— Directions —
In your copy of the entries below, keep every word exactly and leave out all images.
═════ Information provided
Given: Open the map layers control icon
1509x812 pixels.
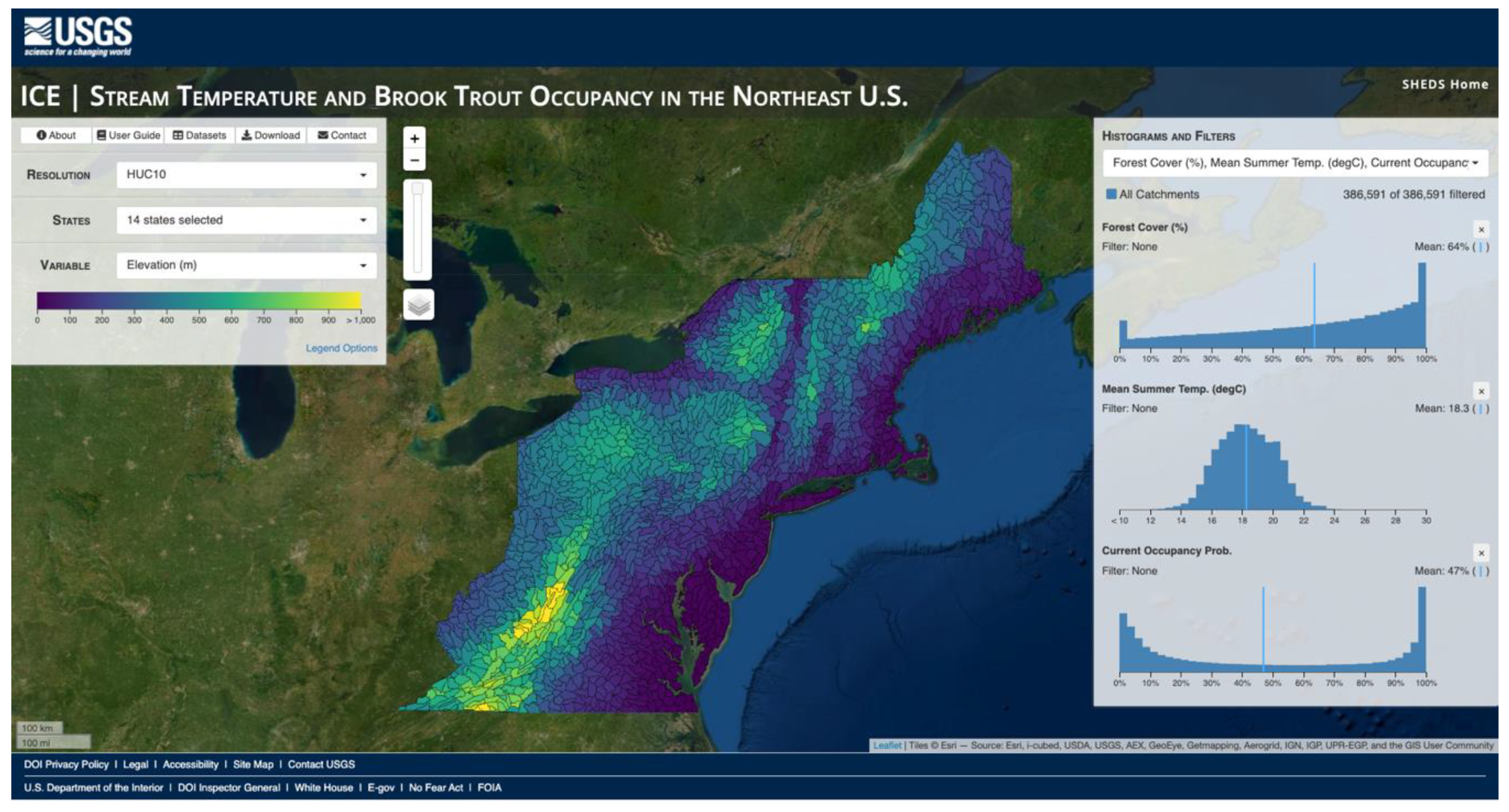Looking at the screenshot, I should (x=418, y=305).
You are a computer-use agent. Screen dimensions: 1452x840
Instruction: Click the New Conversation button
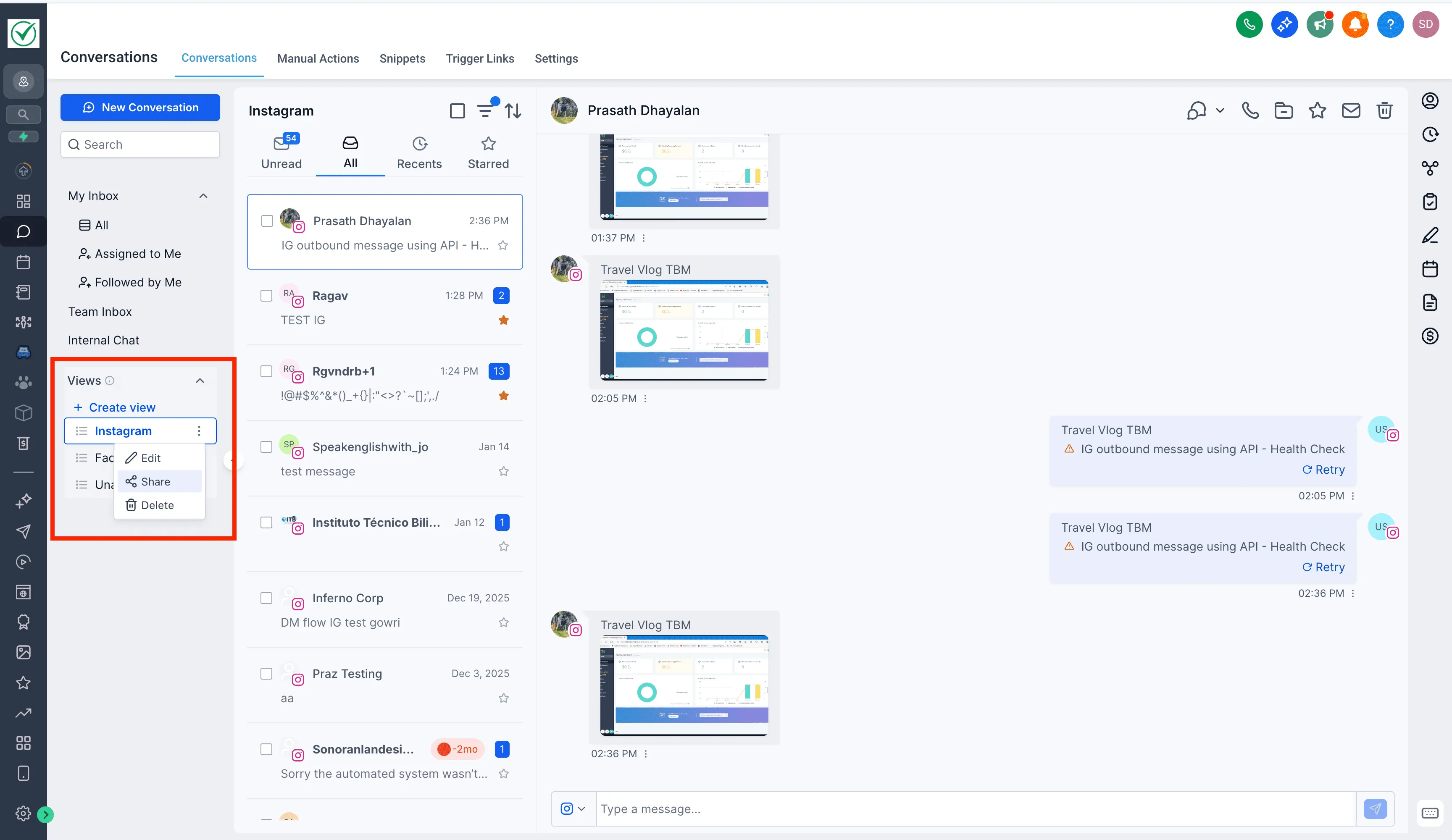(140, 107)
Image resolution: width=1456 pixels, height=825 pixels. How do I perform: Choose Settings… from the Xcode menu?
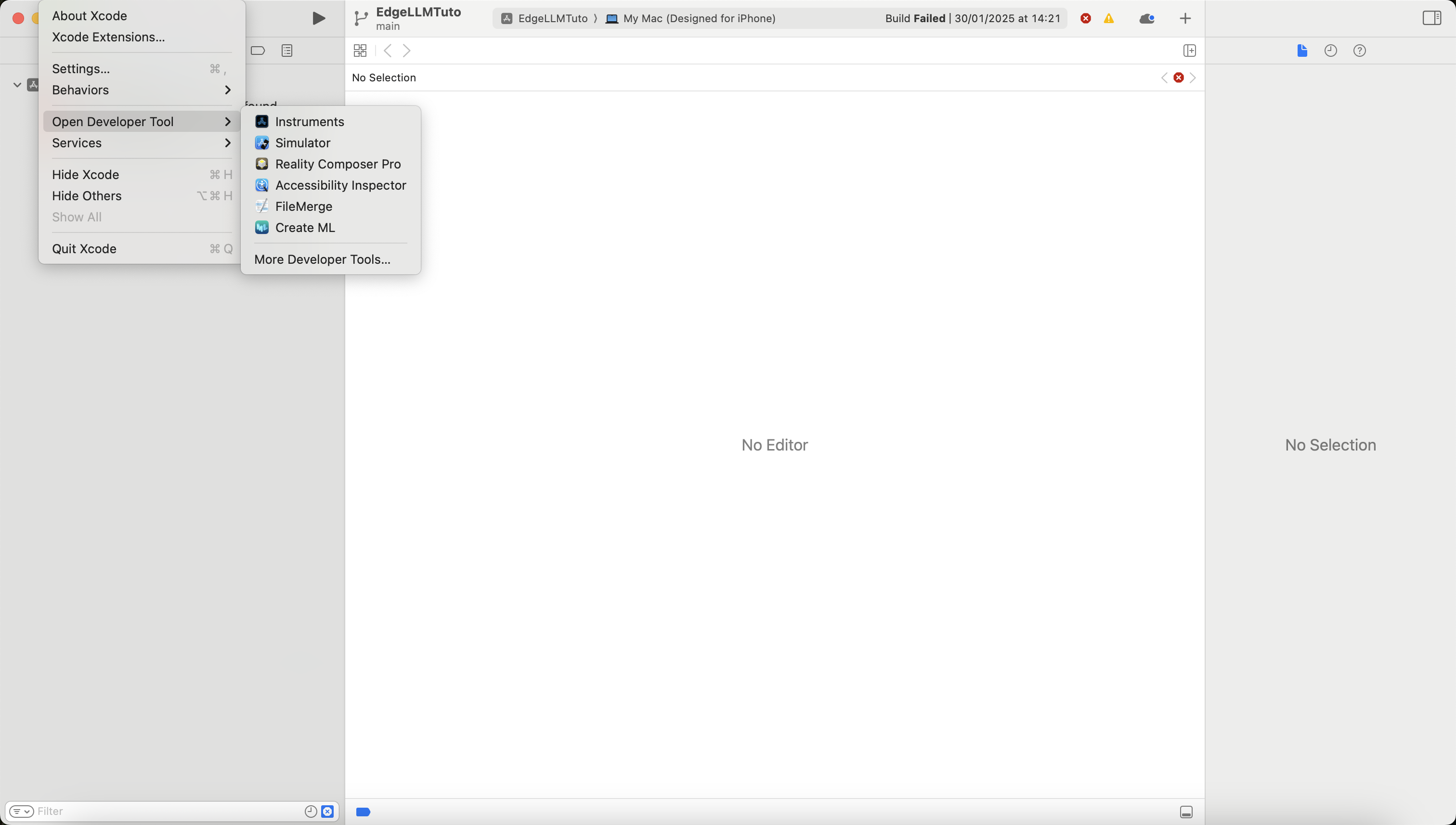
══════════
— Final answer —
Given: Open the map layers control icon
1509x812 pixels.
Looking at the screenshot, I should (x=418, y=305).
You are a computer-use agent. Screen dimensions: 1452x840
Instruction: Click the New Conversation button
(140, 107)
Image resolution: width=1456 pixels, height=825 pixels. How do I perform: Choose Settings… from the Xcode menu?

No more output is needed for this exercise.